Solingen hat geographisch gesehen die Form einer Hand mit gespreizten Fingern. Entlang fünf Höhenrücken, langgezogen zur Rheinebene abfallend, sind sowohl die Berge als auch die Täler besiedelt, gibt es keine Präferenzen. Nur die historischen Strassen verlaufen auf den Rücken, nicht in den Tälern. Doch ungezählte Querver­bindungen, kleinste Zufahrten zu fremden verwirrenden Ortschaften, nirgendwo für Orientierung sorgend (es geht immer bergauf und bergab, egal, woher man kommt, wohin man will), führen zu jener Orientierungsschwierigkeit, die auswärtigen Auto­fahrern Solingen wie ein Labyrinth er­scheinen lassen.

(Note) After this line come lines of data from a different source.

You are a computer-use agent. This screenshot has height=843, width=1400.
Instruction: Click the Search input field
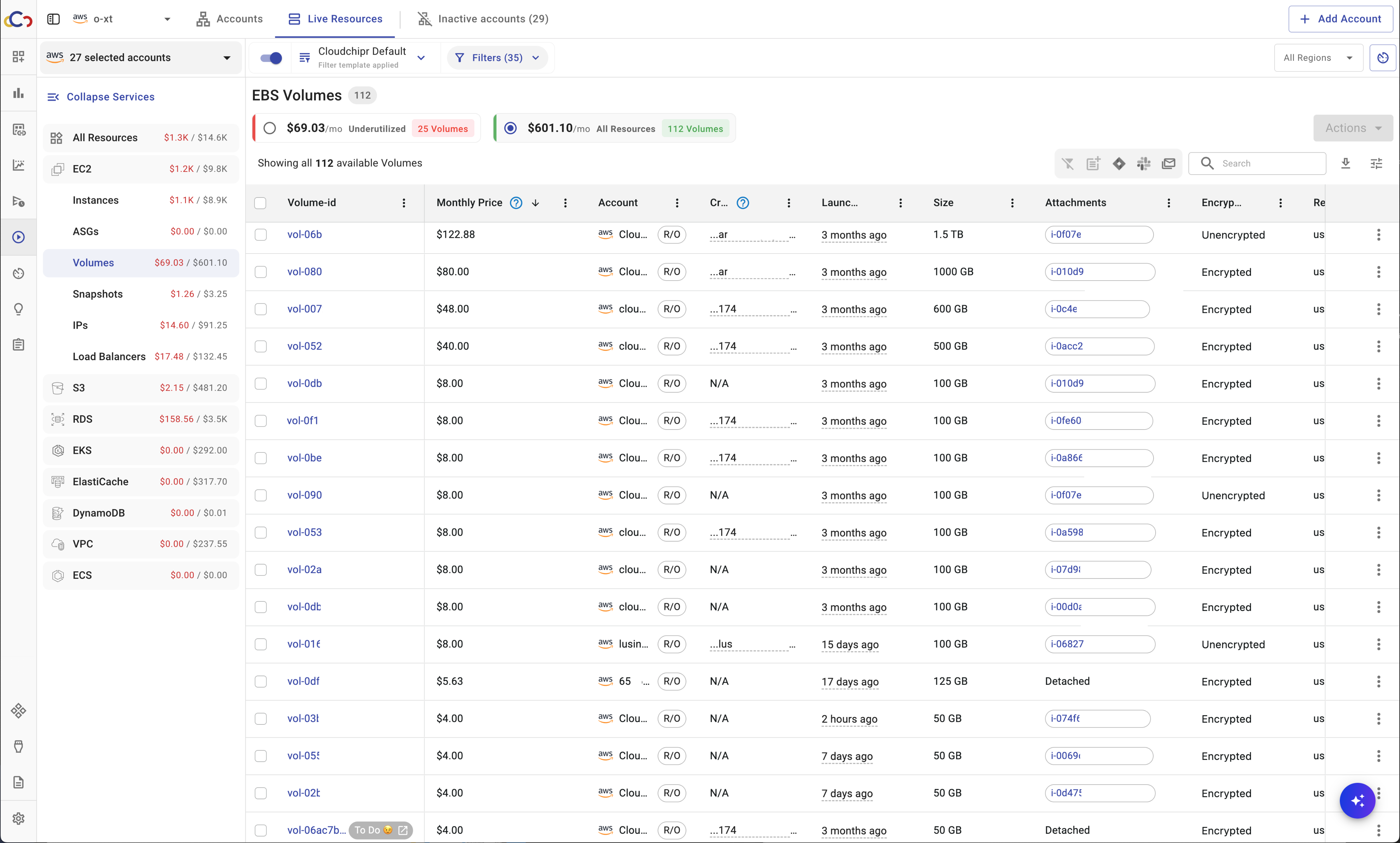(1267, 164)
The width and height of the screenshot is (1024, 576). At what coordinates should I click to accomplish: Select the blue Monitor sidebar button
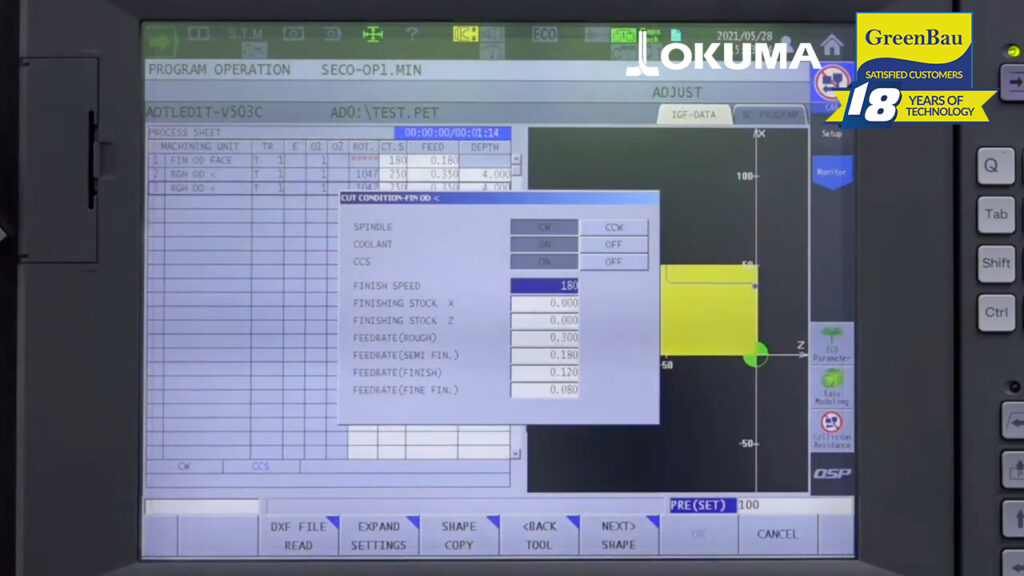tap(831, 172)
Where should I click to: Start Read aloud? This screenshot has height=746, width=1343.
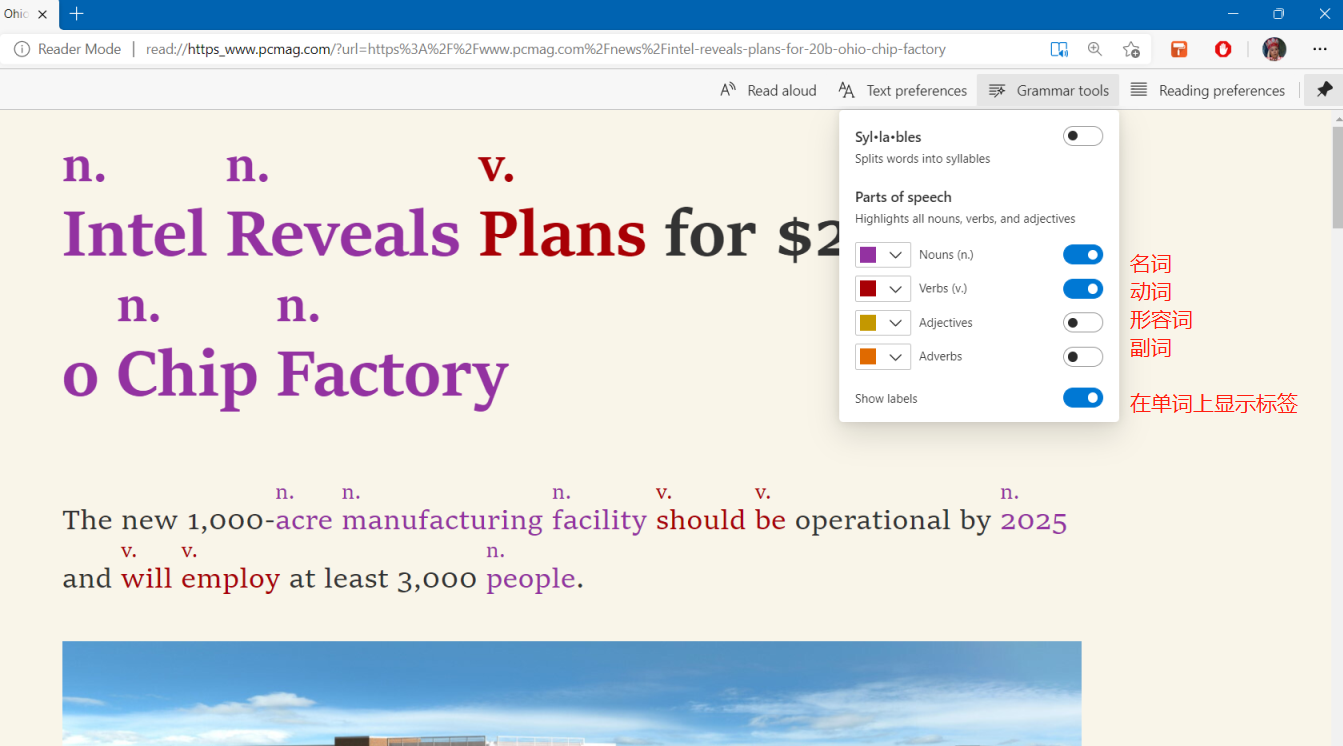pyautogui.click(x=768, y=90)
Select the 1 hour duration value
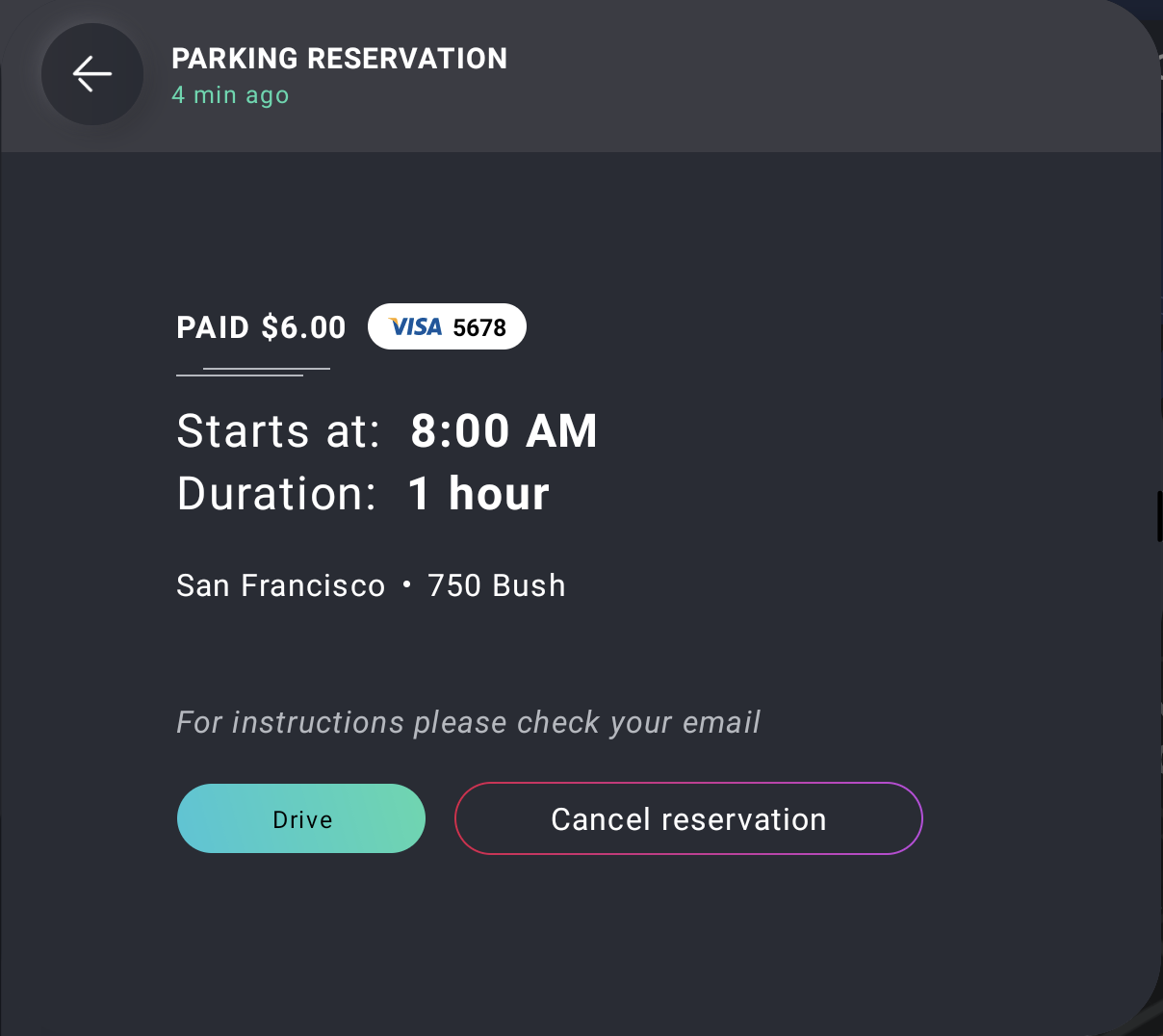 click(478, 494)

Ach ja, eine allumfassende Verbindung allerdings gibt es. Rund um Solingen führt ein Wanderweg, der Klingen­pfad. 75 km ist er lang, er beschreibt die Größe der Stadt, führt durch stille Ecken und vorbei an historischen Stätten, lässt Wanderer Solingen von seiner angenehmen Seite sehen. Da gibt es Abschnitte voller Einsamkeit in­mitten herrlicher Wälder oder nicht nur im Frühling lieblicher Wiesentäler.

 

Solingen-Widdert

Gemengelage

Die Fabriken stehen mitten in der Stadt, nur spät erst richtete man ausschließliche Gewerbegebiete ein. Das entspricht der jahrhundertealten Auf­fassung vom Arbeiten, denn Arbeit ist und bleibt ein natürlicher Bestandteil des Lebens - warum sollte er räumlich von der Wohnung allzusehr getrennt sein? Nie hat sich ein Zentrum mit magnetischer Wirkung auf andere Ge­schäfte gebildet, und obwohl in den 50er Jahren als eine der ersten bundes­deutschen innerstädtischen Einkaufs­zonen eher zufällig konzipiert, hat die Solinger City nie aufgehört, mittelstän­disch zu sein und zu wirken. Wer ein­kaufen will, muss heute oft lange Wege zum nächsten Laden zurücklegen und schon alleine deswegen zwangsweise das Auto als Einkaufswagen benutzen.

 

Höhscheider Friedhof

Alles in allem: man darf mehr als zufrieden sein

Sehen Sie Solingen immer mit offenen und staunenden Augen, erfreuen Sie sich am Reiz ihrer Kon­traste, akzeptieren Sie die Monotonie oder Banalität mancher Straßenzüge, genießen Sie die optischen Reize beim Wandern durch Gärten und Auen, durch die herrlichen Wälder oder ent­lang der Wupper. Aber wenn Sie Solingen wirklich verinnerlichen wollen, dann nehmen Sie die Solinger so, wie sie sind. Denn sie sind, wie die Stadt im Laufe der Jahrhunderte geworden ist: Im Wollen um das Beste kam ein Kompromiss zustande, in dem und mit dem man leben kann.